多摩生徒会協議会は、2008年に創設された東京都の西部、特別区以外の多摩地区に所在する学校に所属している生徒会役員を中心に構成されている生徒会団体です。生徒会役員が「今後は地区ごとに学校を超えた生徒会役員による交流や議論が必要である」という問題意識から設立しました。最近は私立高校が中心の生徒会団体が多いですが、国公立高校の生徒会役員も参加していることも特徴で、長期に渡って継続的に活動しているもはや老舗の生徒会団体でもあります。

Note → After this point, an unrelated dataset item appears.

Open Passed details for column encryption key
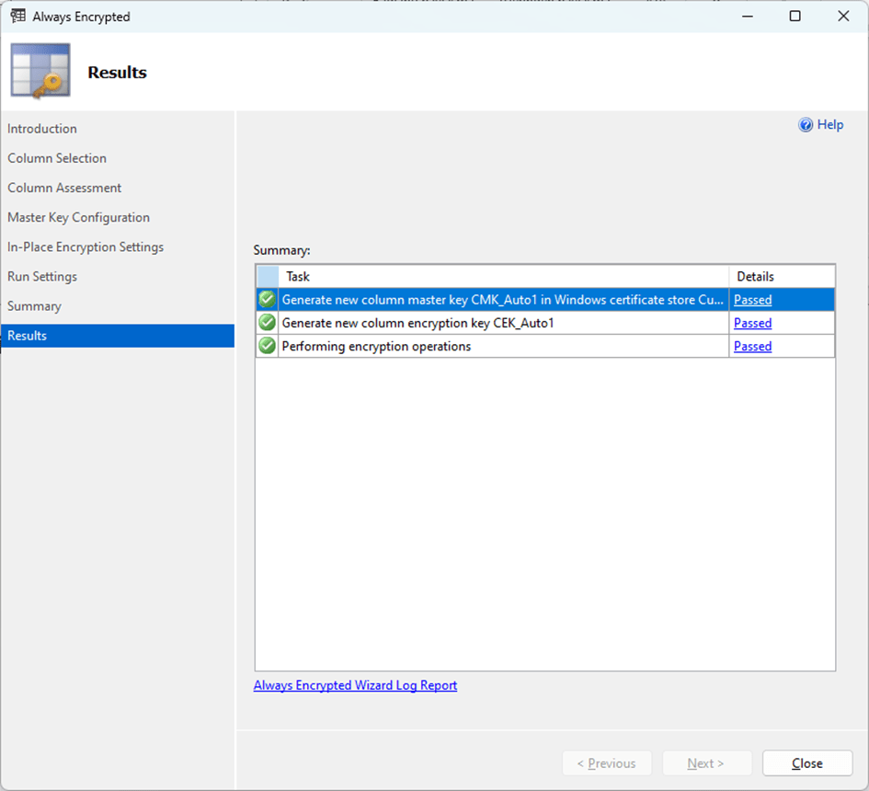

今回の交流会では「予算配当と会計報告」を主題として、これまでの議論中心の形式とは異なり、実際の予算配当案を作成する実演型の企画として実施されました。
この日は、東京都の多摩地域を中心に生徒会役員など、延べ約10人が参加し、参加者は3つのグループに分かれ、実際の生徒会予算を想定した配当案の作成に取り組みました。各グループは、部活動から提出された活動報告書をもとに、各項目へのおおよその配当額を決定。特に部活動の予算配当においては、様々な評価基準を設定し、それに基づいて予算配当案を作成しました。

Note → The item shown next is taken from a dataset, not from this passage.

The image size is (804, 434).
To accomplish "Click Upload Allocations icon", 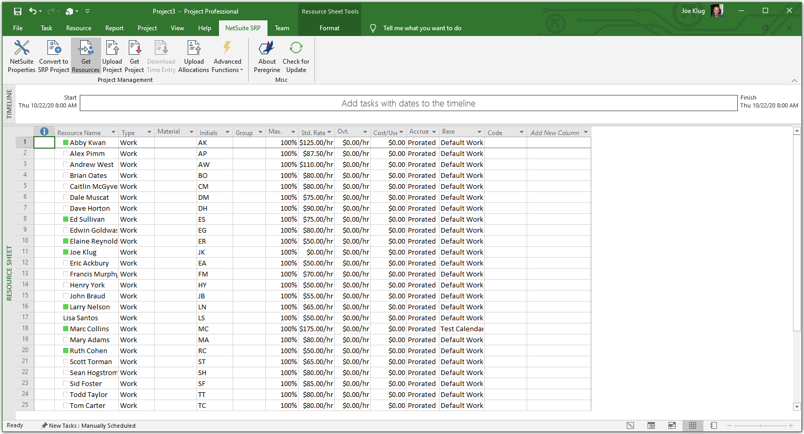I will [193, 56].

作成後、3つのグループはそれぞれの評価基準を共有したのですが、活動実績や部員数、今後の活動見込みなど、何を基準に次年度予算を振り分けるかという視点によって、グループごとの予算配当案には大きな差が出ました。
こうした評価基準の違いやそれによる予算配当案の違いの共有を通じて、各案にはどのような課題があるのかや、それぞれの改善点なども明確になっていきました。また、運営側が事前に用意した資料にも改善点が見つかり、次回に向けてさらにブラッシュアップしていこうという方向性も確認されました。
今回の実演型交流会では、参加者である生徒会役員たちが実際に手を動かして予算配当案を作成することで、会計報告や予算配当における評価基準の重要性や多様性、また、その設定の難しさを体感することができました。これまで長年行ってきた議論だけでは見えてこなかった実務的な課題が浮き彫りになり、より実践的な学びの場となったようです。
次回の交流会は、4月に今回判明した改善点を活かし、さらにグレードアップした実演型の交流会を実施する予定とのことです。